The merger, effective July 1, expands a six-year affiliation between the two firms, which included joint partnerships and shared operations in London and throughout Europe. Most importantly, it gives Dechert Price - a litigation, corporate-practice and intellectual-property firm - a beachhead in Europe's financial capital, Winokur said.
"London is the financial center of Europe, and the London legal market is the most important legal market in Europe," Winokur said in an interview yesterday. "What you'll see is that the London-based firms have the biggest positions and transactions in Europe."
In addition to London and Philadelphia, Dechert Price has offices in Paris, Brussels, New York, Princeton, Washington, Harrisburg and Boston.
Steven Fogel, Titmuss Sainer's senior partner, said the merger would allow clients in Harrisburg to use the same law firm more easily for business in both the United States and Europe.
"We estimated that, as the economy became more global, there would be more of a demand for law firms that are able to provide seamless service," Fogel said in an interview. "That's why we developed a closer relationship than was ordinary, with a view that [the relationship] would lead to merging."
Fogel will become the managing partner of the combined firm's London office.
Winokur said Dechert Price's international clients include Comcast Corp., the Philadelphia cable operator, and Internet Capital Group Inc., the business-to-business e-commerce investor based in Wayne.
Titmuss Sainer's clients include a host of British technology companies, as well as Standard & Poor's Corp., the financial services company. Among the two firms' shared clients is Lehman Bros., the New York investment-banking firm.
The merger comes at a time of significant consolidation in the legal field, said Robert Denney, president of Robert Denney Associates, a Wayne consultant to law firms.
For example, the Center City firms of Schnader Harrison Segal & Lewis and Mesirov Gelman Jaffe Cramer & Jamieson completed their merger Friday, said Ralph G. Wellington, Schnader's chairman.
Law firms "want to be larger to have more areas of expertise and more financial resources or to enter a new geographic area," Denney said, adding that combining firms also helped save on administrative costs, which have been rising.
But the Dechert deal is just the second transatlantic merger he could recall. The British firm of Clifford Chance merged this year with the New York firm of Rogers and Wells.
Other British and American firms began discussing mergers following the Rogers and Wells deal, but the talks broke down because the parties could not reconcile cultural differences, Denney said. In the Dechert merger, he credited the six-year alliance with allowing the two firms the time necessary to adjust to each other.

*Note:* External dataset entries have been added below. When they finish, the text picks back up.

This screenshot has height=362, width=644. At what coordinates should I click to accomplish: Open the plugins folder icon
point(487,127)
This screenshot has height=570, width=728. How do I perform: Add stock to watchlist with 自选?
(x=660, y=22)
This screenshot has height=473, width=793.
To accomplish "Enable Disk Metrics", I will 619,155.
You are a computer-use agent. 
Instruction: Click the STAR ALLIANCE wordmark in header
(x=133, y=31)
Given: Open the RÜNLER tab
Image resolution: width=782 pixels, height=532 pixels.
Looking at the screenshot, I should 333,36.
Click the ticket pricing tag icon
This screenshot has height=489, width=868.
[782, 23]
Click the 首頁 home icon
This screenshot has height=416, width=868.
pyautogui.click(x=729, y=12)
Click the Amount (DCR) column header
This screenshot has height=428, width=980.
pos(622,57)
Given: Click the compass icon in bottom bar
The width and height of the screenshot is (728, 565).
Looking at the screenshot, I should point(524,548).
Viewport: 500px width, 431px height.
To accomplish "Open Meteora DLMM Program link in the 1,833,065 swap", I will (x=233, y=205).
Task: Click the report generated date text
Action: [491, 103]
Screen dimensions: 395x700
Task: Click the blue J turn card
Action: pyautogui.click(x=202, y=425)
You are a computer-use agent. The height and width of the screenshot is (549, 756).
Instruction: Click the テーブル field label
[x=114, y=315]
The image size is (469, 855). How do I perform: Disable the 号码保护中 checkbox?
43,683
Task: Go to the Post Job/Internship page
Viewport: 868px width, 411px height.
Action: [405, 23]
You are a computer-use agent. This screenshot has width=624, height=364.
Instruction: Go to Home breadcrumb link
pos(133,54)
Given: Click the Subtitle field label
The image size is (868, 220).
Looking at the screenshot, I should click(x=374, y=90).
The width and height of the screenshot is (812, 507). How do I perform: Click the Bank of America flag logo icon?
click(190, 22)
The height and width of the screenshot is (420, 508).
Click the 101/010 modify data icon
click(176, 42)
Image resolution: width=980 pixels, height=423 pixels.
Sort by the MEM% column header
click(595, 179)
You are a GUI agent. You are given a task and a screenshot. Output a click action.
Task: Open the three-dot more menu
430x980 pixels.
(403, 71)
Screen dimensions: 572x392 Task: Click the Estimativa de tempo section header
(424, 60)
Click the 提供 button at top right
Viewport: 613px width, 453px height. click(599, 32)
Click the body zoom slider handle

"They've been engaged, in a sense, for a number of years," he said. "It seems to me that [the merger] is the next logical step if they are indeed satisfied with the working relationship and cultural relationship which they've already had."
Based on figures from last year, the combined firm will have annual revenues of more than $250 million, with 80 percent of that from Dechert Price. Winokur said there would be no layoffs resulting from the merger. Also, Fogel said, current regional managing partners will retain their titles.